### [GOAL OF THE EXERCISE]
Leave out the pictures and repeat exactly the lines from the one containing "Given: Open the Sırala sort options" through the final line of the listing below.

______

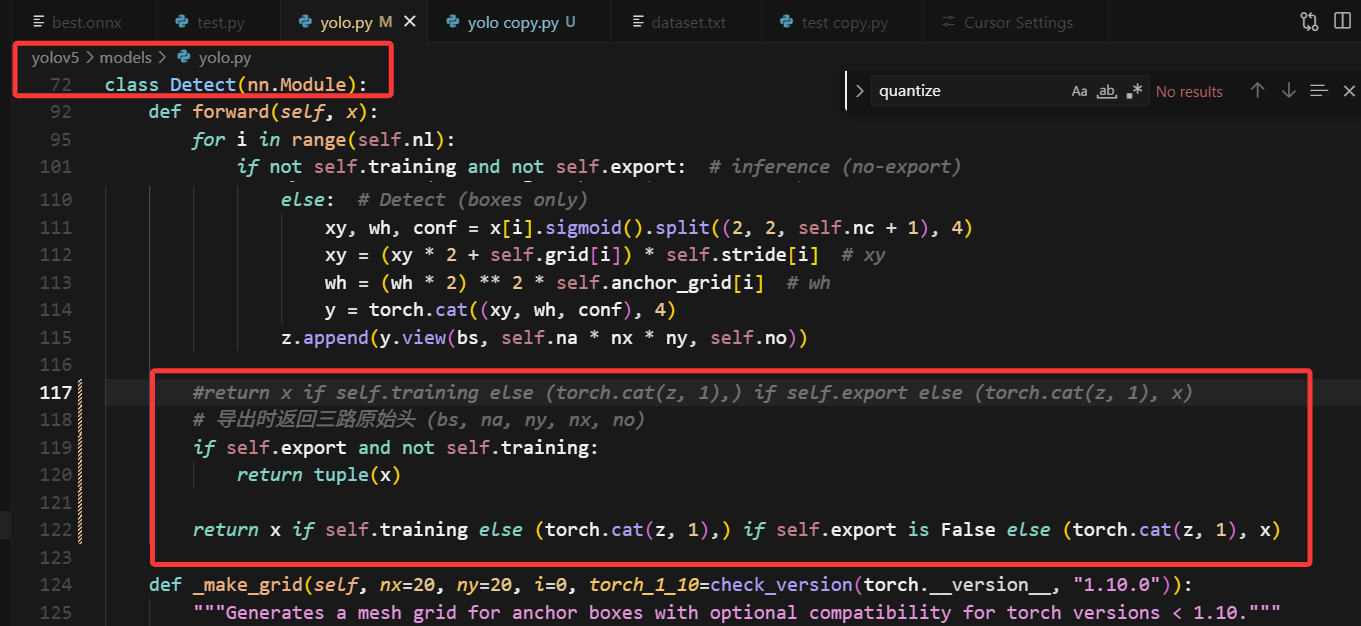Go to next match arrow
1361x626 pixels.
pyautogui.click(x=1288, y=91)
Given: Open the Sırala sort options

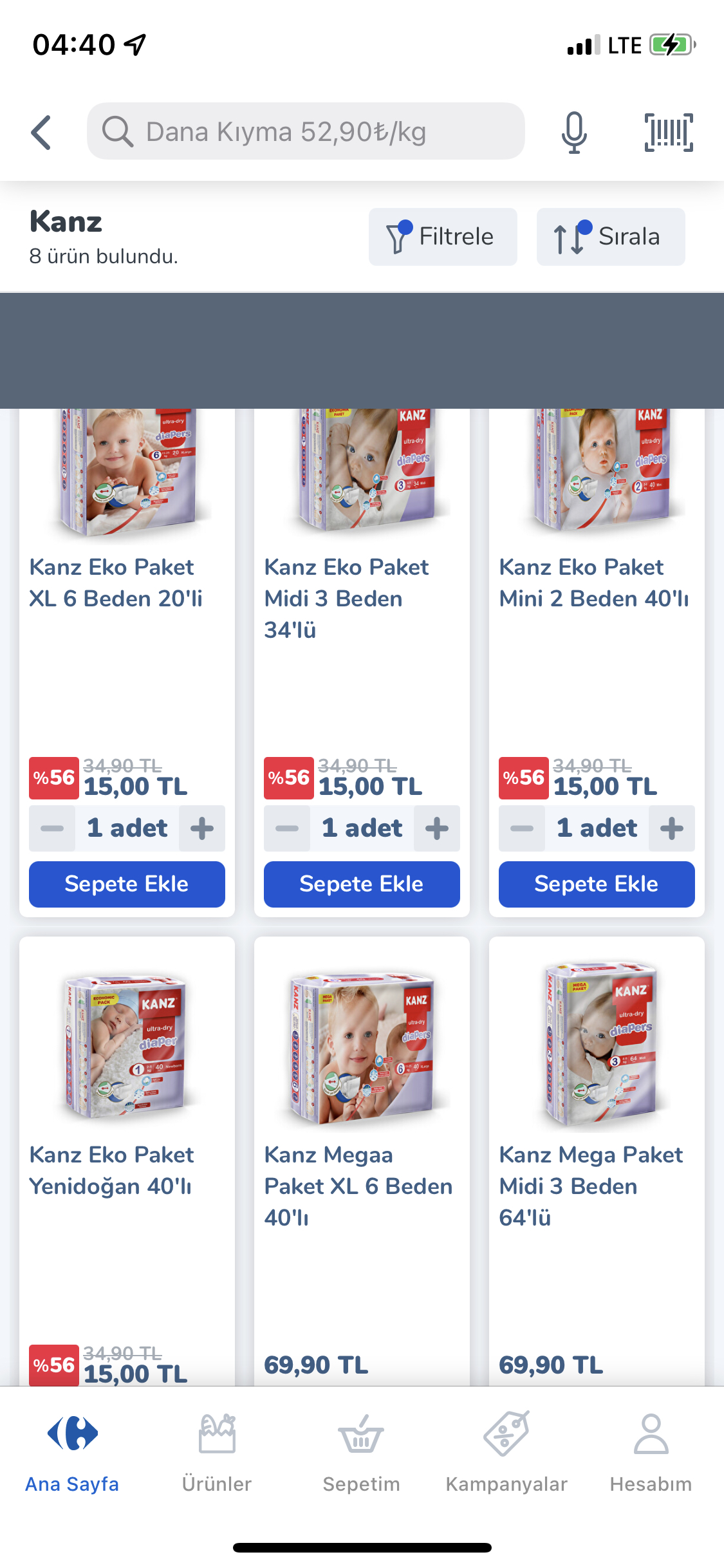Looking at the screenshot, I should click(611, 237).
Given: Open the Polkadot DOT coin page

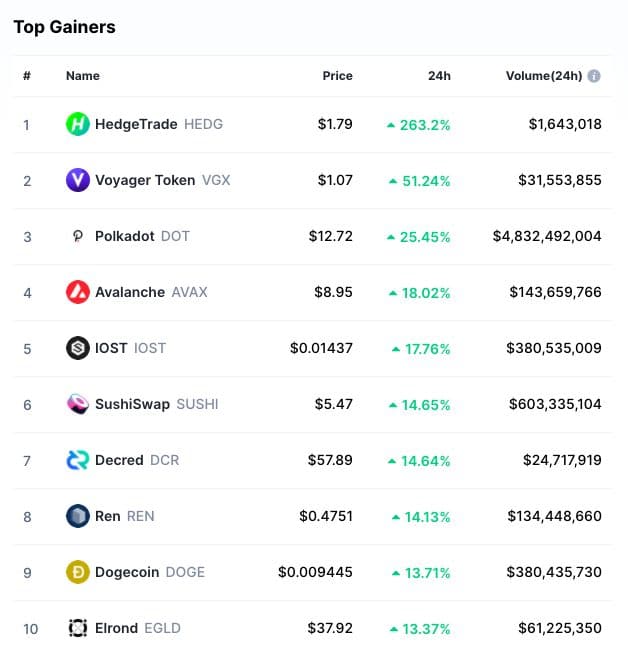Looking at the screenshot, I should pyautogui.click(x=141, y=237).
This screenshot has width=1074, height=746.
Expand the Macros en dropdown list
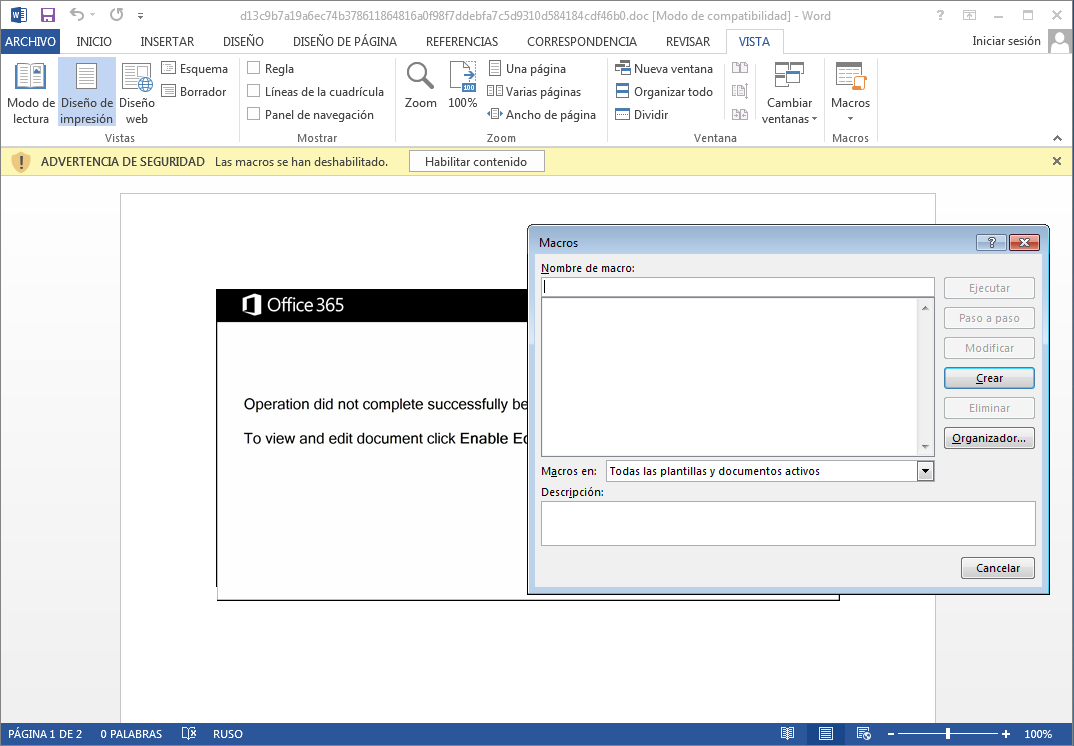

______

### [SOLUTION FOR THIS EXERCISE]
Given: Open the Sırala sort options

Looking at the screenshot, I should click(611, 237).
Given: Open the Polkadot DOT coin page

Looking at the screenshot, I should pyautogui.click(x=141, y=237).
This screenshot has width=1074, height=746.
Expand the Macros en dropdown list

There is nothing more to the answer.